This is a really important question.
So many of us from the older generation can quickly respond and say we will always be loyal – that is what we are trained and designed to be and do.
The younger generation seems to always hold leadership in accountability and if you do not measure up – loyalty is lost to the new guy.
That seems to be the case these days with Blackberry and Apple. Blackberry’s problems started when they couldn’t deliver as they promised. That broken promise and their inability to speak into that lost the loyalty of thousands of customers to another brand product that had been keeping their promise.
You will notice that while the older generation will still do their grocery shopping at their most favorite grocer, the younger generation has no problem shopping at all of them – for the best deal, price and quality. There might be a different grocer that can deliver on each of these separately and if they should lose their trust, off they go finding another grocer that can deliver. So it is common to hear of younger families shopping at three different grocers as opposed to just one.
Then there is myself and others in ministry that get really confused on this issue. Your leader is messing up, he is leaving God and prayer out of the equation and is running the ministry like a secular business. God has become outdated in business practice and making money is determined by the wise business decisions of those employed. Yet if God called you there to serve, how does He call you out or how does He call you somewhere else? So at times it feels like the dysfunctional structure is swallowing you alive and yet you feel too guilty to leave?
What about all of us in our church lives? How often do the older generation stick with their one church and never leave, and I mean never leave. Their children leave and are no longer following God because of their relationship with the church, but the parents will not leave. Why? Blind loyalty and a built-in mechanism that says that one should be loyal unto death.
So, when do we stop being loyal?
First of all, I come with only one rule on this issue – I am loyal to my Saviour, and Lord, Jesus Christ – and to no one else.
He calls me to and away from on many occasions. The Holy Spirit calls people who are required at a certain time, at a certain place, for a certain task, for a set amount of time for an important job to be done. God chose a person to do it and the Spirit gave that person the needed power and ability.
Secondly, that loyalty comes as a servant of the most high God. Everything I own comes from Him and I am privileged to be a steward of such amazing gifts. My family and I need to be part of the family of God. We want to be around people who believe that same thing – they desire to see God’s will done, they are experienced in hearing and following those whose reputations have them laying their lives for the cause of Christ. We are all drawn to those who know who they are in Christ and are brave, determined and faithful.

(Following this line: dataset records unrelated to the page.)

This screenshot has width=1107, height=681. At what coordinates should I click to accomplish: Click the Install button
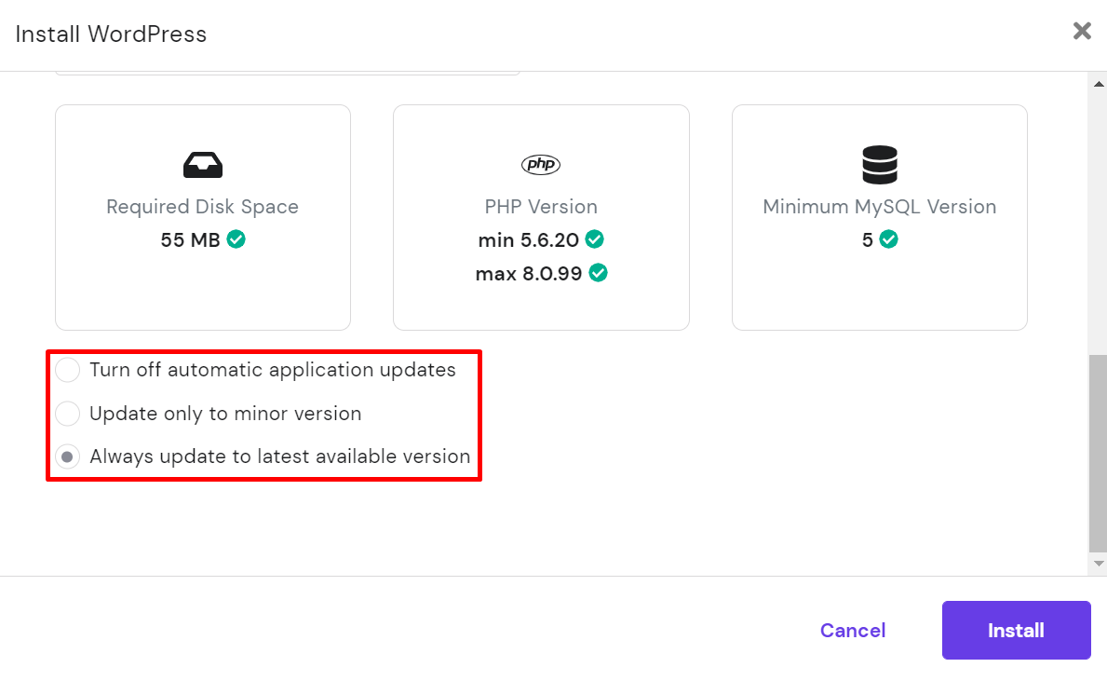pyautogui.click(x=1016, y=630)
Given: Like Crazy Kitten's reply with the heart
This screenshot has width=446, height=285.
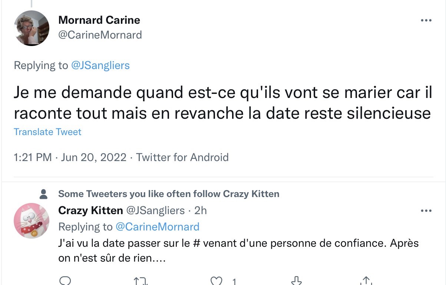Looking at the screenshot, I should click(217, 281).
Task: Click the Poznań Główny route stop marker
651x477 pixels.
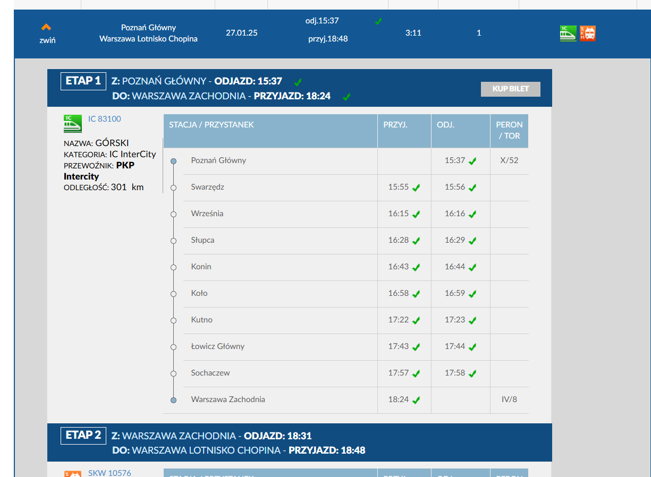Action: (x=173, y=161)
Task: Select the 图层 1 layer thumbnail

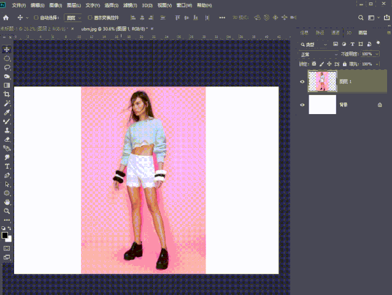Action: point(322,81)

That makes me loyal to only two things on this earth – my wife and my children. So when my activity or the activities of our family in this journey of following Jesus are threatened in any way shape or form, I need to come before Him and ask for a plan of action. The action plan is rather simple – do I become part of the system and change it, influence it, guide it from within, or do I leave, needing to either grow in other areas, be developed in other gifts, become a leader myself in another situation.
Loyalty for the sake of loyalty is dysfunctional at best. It makes us convince others to die at this crossroad and keep them bound. The guilt put on us by others makes the choice of leaving almost impossible. The fear of the future and of change makes this a great excuse to stay put. The desire to please and rescue enable the dysfunction to continue. Loyalty can trumps God’s call, even when we see our family dying around us and our friends lives being messed up.
When you see your life dying on the inside and starting to show visible signs of that decay on the outside, think about what or who you are being loyal to and why. Even if it means a short recess away to get a better perspective, take the time to pray it through, spending more time with Jesus and getting a sense that maybe its time to stop being “loyal.”